On Thu, Mar 01, 2012 at 02:53:26PM +0100, Johannes Meixner wrote:
On Mar 1 12:18 Roger Oberholtzer wrote (excerpt):
... the root problem (pun intended) remains. What is needed is a general approach to these permissions.
If the use case is "printer setup on my own machine", I think - but I am not at all a security expert - it should be an acceptable solution when the normal user's password and the root password are the same so that from the user's point of view there is just one password i.e. THE password.
Then configuration changes could still require THE password which is - from my point of view - sufficiently easy to use and sufficiently secure because:
- The owner of the machine can do any configuration changes, he only must provide THE password.
Even with a single user you might not like to share the root password.
- The owner of the machine cannot do configuration changes by accident because he must provide THE password.
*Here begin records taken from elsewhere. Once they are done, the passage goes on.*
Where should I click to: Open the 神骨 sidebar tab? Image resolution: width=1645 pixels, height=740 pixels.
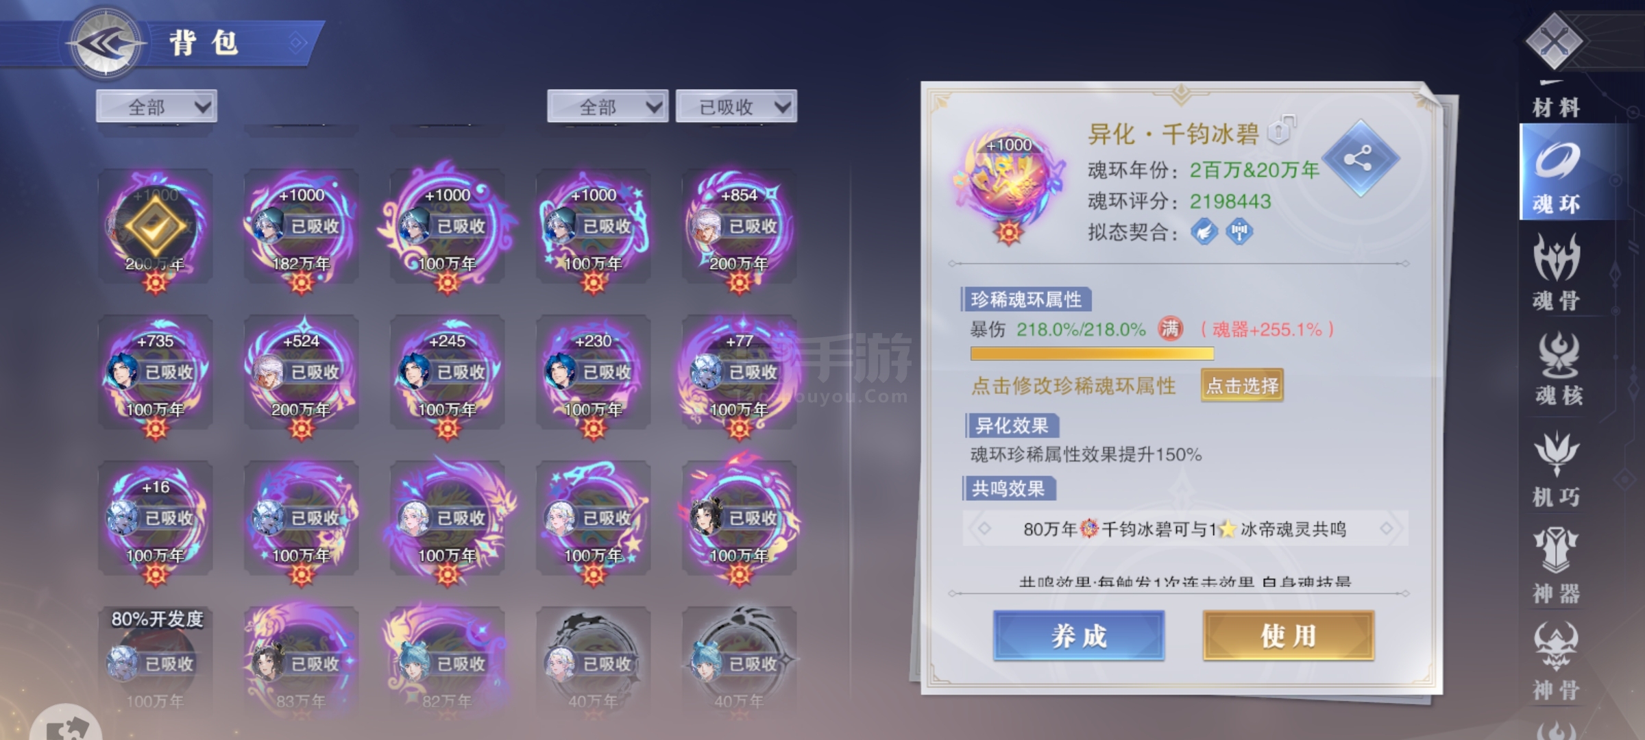point(1557,662)
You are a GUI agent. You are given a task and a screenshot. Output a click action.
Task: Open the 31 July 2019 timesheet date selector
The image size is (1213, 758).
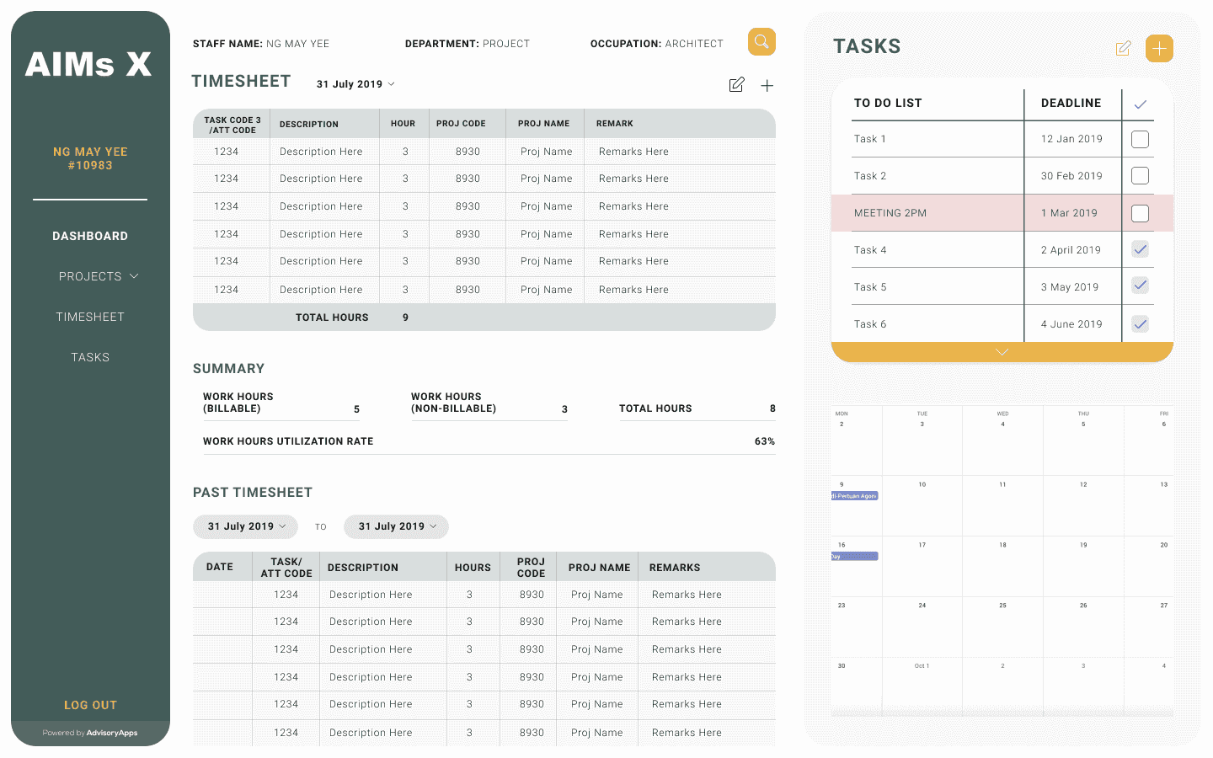355,83

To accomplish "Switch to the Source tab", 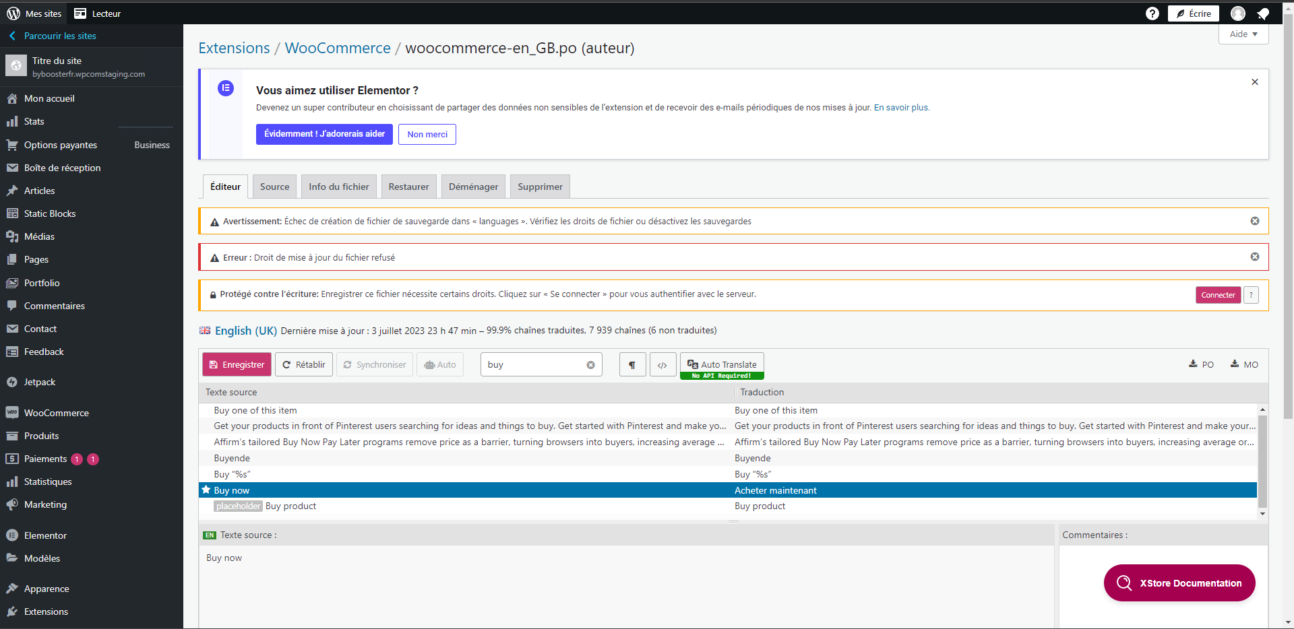I will click(274, 187).
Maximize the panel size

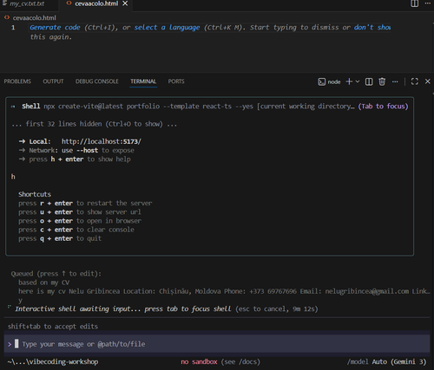[x=415, y=81]
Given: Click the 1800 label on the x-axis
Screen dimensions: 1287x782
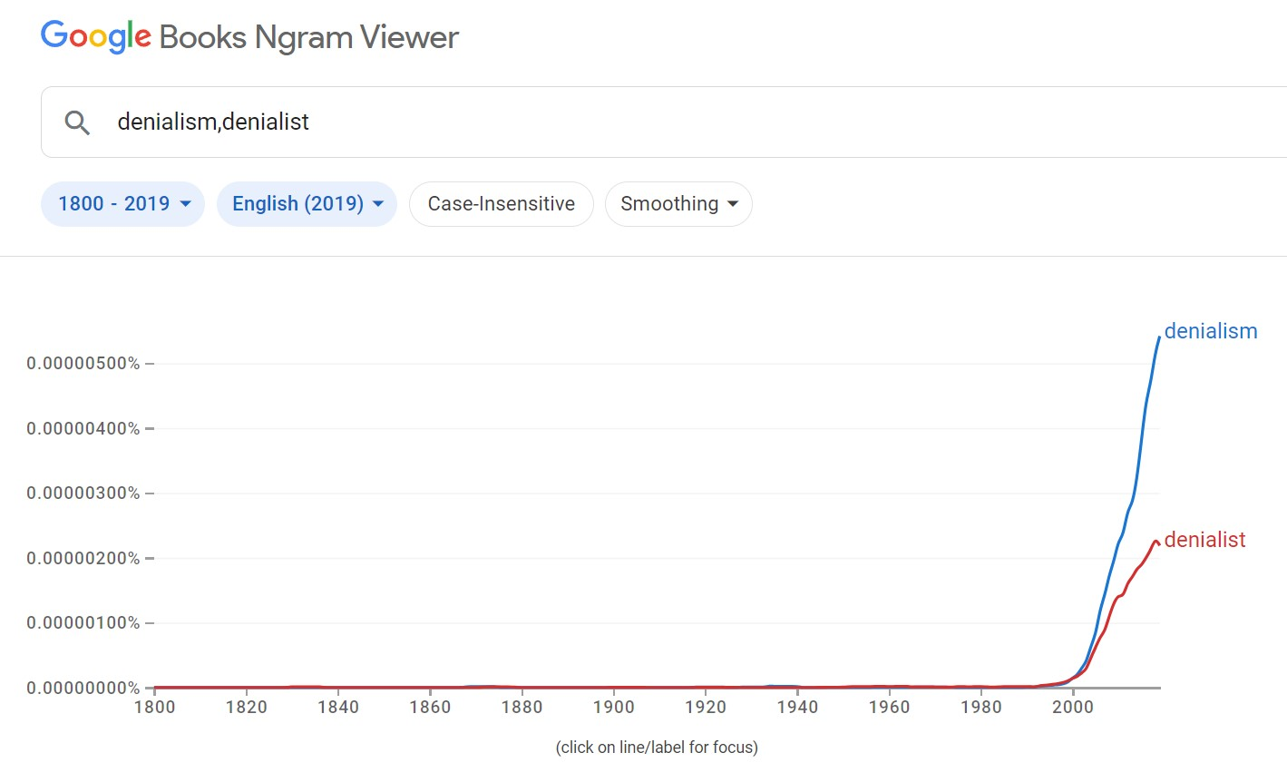Looking at the screenshot, I should pos(154,707).
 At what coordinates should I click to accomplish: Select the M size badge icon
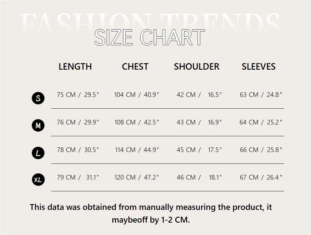click(38, 125)
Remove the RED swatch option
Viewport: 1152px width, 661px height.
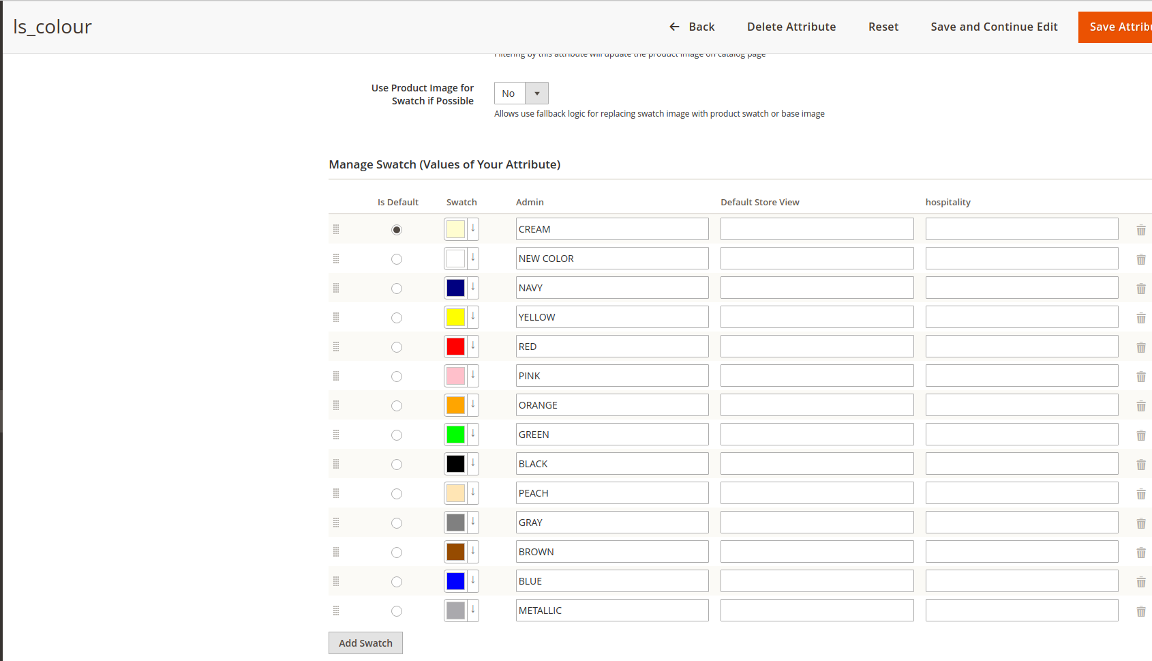[x=1140, y=347]
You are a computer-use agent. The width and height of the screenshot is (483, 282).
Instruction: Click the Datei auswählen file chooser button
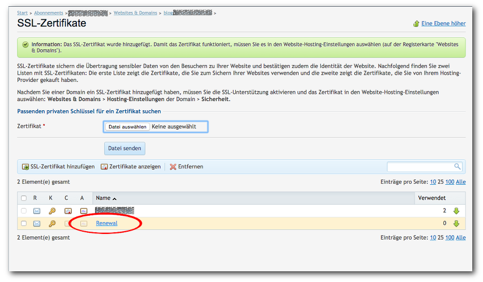coord(127,127)
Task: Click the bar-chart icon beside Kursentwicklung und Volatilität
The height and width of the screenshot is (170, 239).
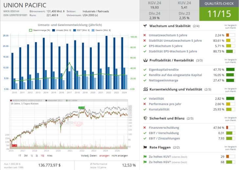Action: pyautogui.click(x=145, y=89)
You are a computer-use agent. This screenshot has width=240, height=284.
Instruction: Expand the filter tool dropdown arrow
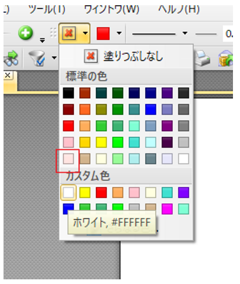54,57
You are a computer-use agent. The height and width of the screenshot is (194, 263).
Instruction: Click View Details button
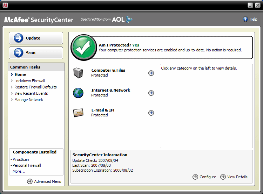coord(234,177)
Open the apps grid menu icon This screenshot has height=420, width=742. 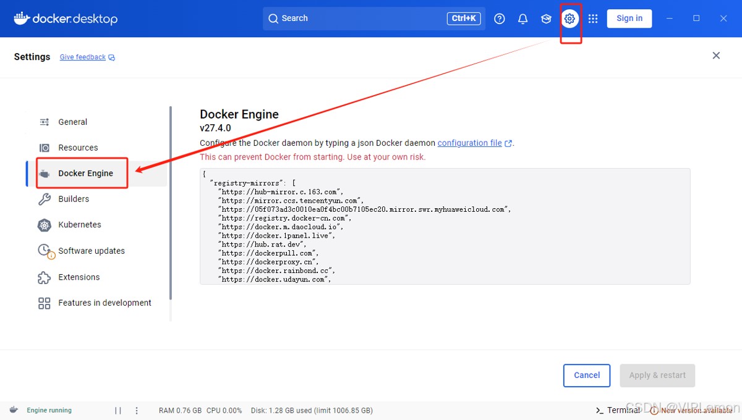click(x=593, y=19)
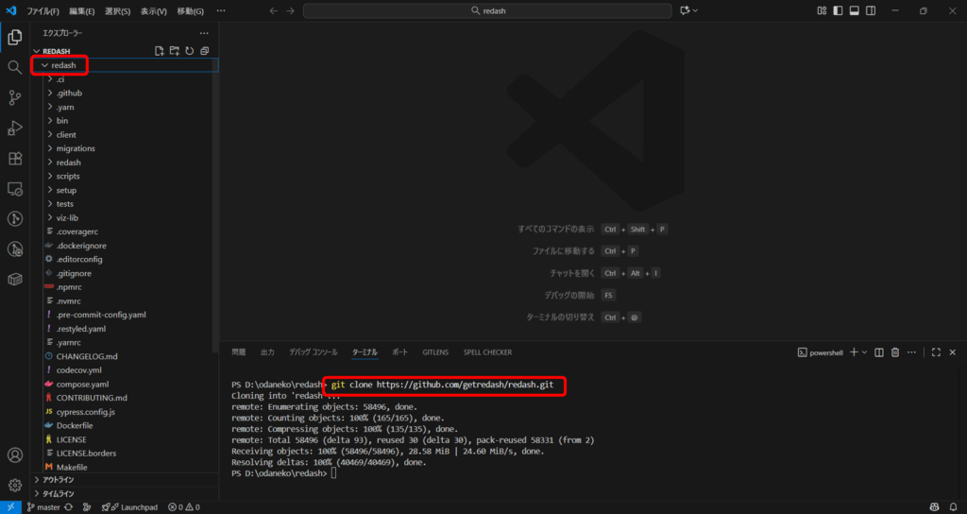
Task: Click the New File icon in explorer header
Action: pos(160,50)
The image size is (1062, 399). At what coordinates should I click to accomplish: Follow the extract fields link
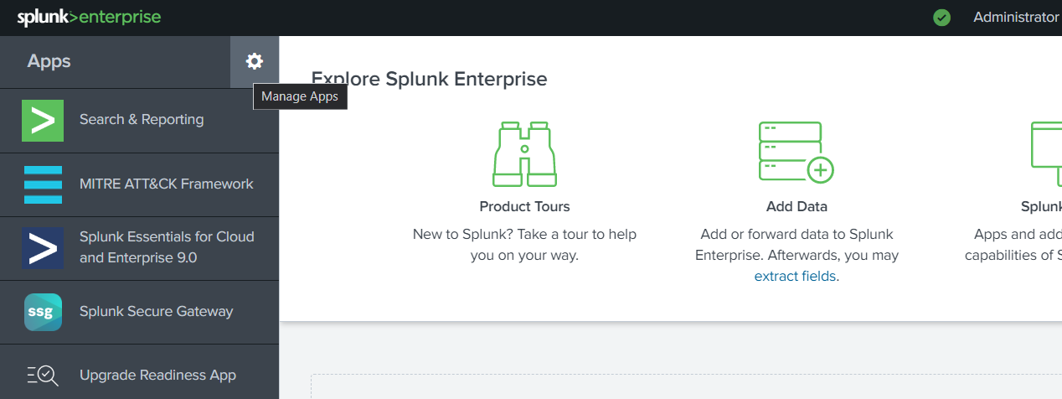pyautogui.click(x=795, y=276)
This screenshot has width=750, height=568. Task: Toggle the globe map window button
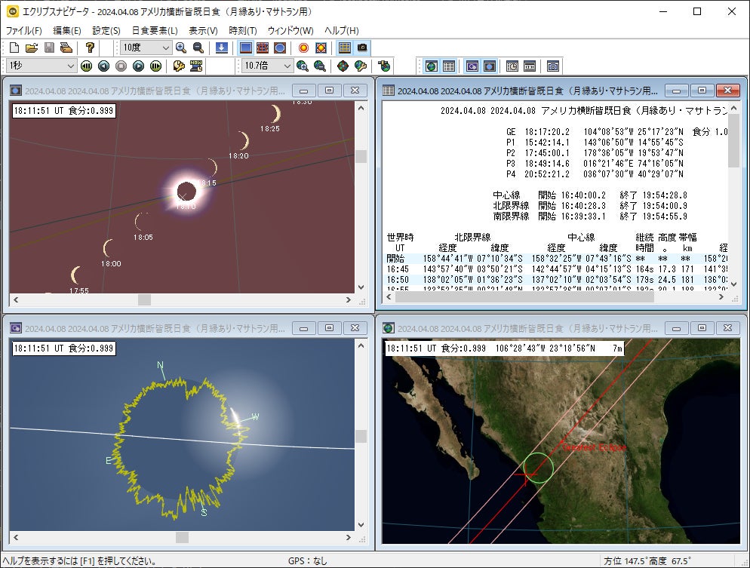click(x=431, y=66)

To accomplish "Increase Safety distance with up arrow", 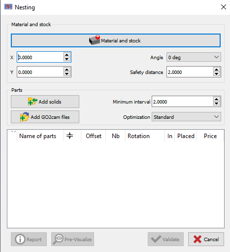I will pos(216,70).

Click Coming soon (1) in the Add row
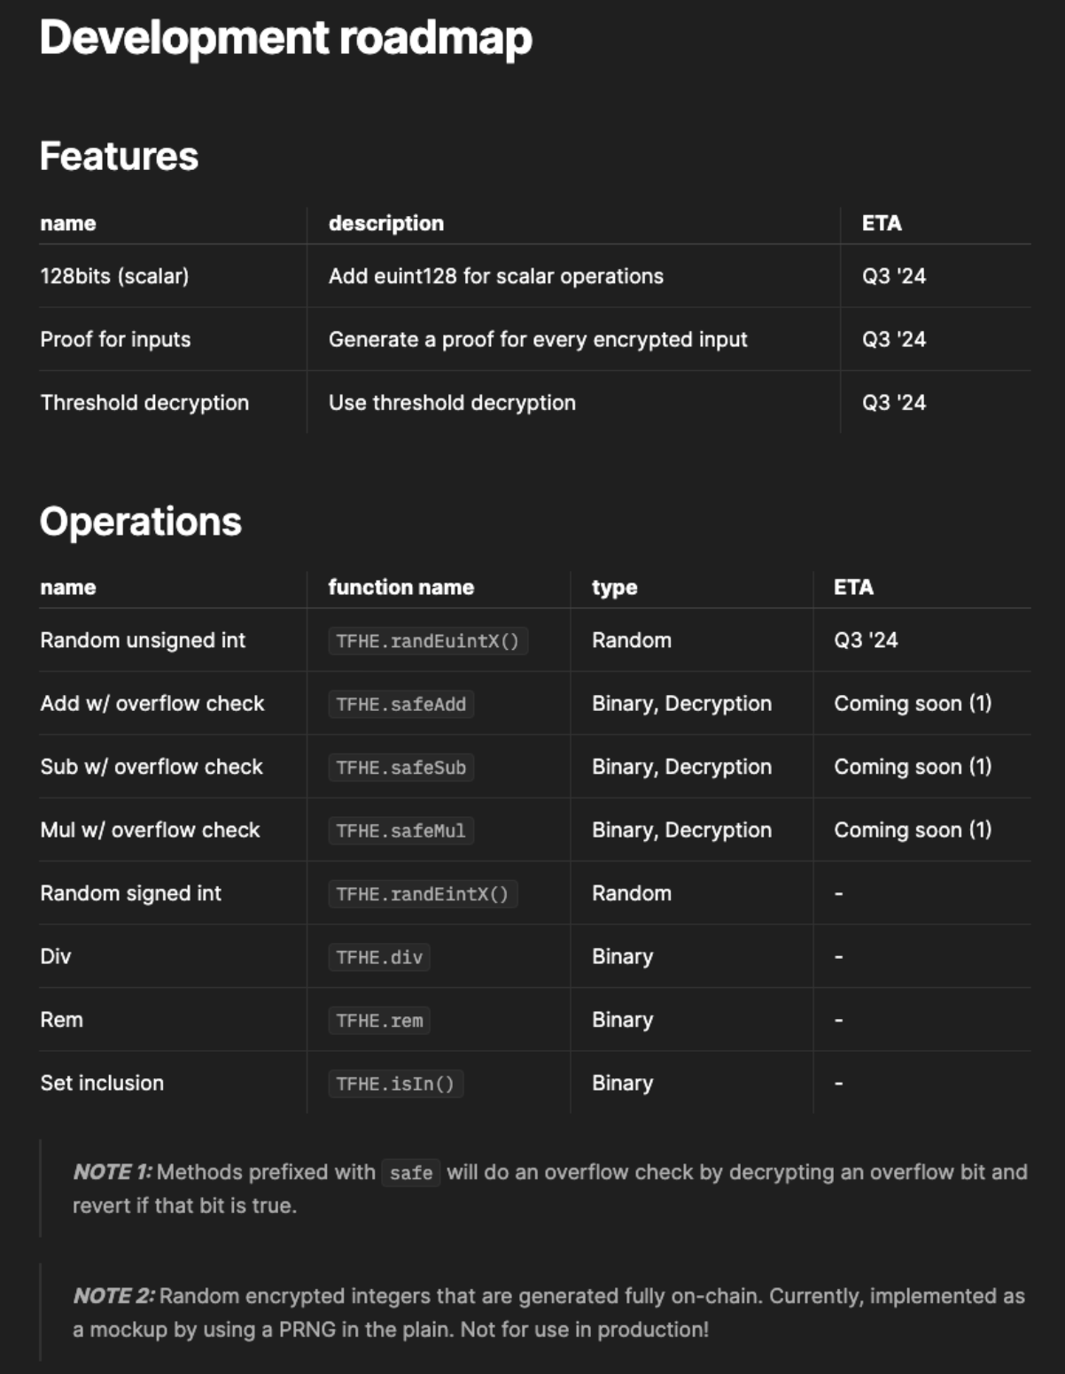[913, 704]
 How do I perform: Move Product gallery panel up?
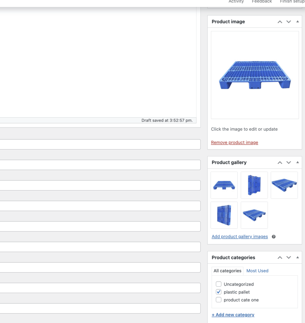pos(279,162)
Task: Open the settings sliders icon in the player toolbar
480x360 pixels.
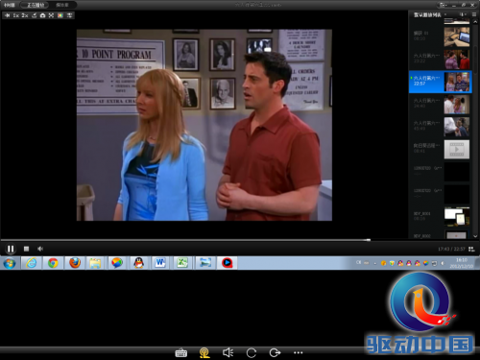Action: point(69,15)
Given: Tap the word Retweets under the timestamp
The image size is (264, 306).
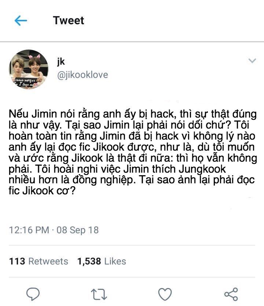Looking at the screenshot, I should pyautogui.click(x=48, y=261).
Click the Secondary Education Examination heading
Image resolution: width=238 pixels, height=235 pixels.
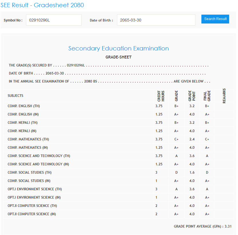pos(118,48)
And exactly this password is intendend even not to be shared. You addressed an issue which was not discussed. ;)
- Arbitrary persons who get access to the machine cannot do configuration changes (i.e. arbitrary persons cannot hijack the machine when it is running unattended).
As far as I noticed what other wrote in this thread, this could be even already the default when installing an openSUSE system.
If yes I wonder what the whole discussion is about?
Does anybody really want that arbitrary persons are allowed by default to do configuration changes?
The discussiion is not about arbitrary people. It's about existing users which must not have root access. More and more I believe printing with Linux is a great attempt to save our woods. ;)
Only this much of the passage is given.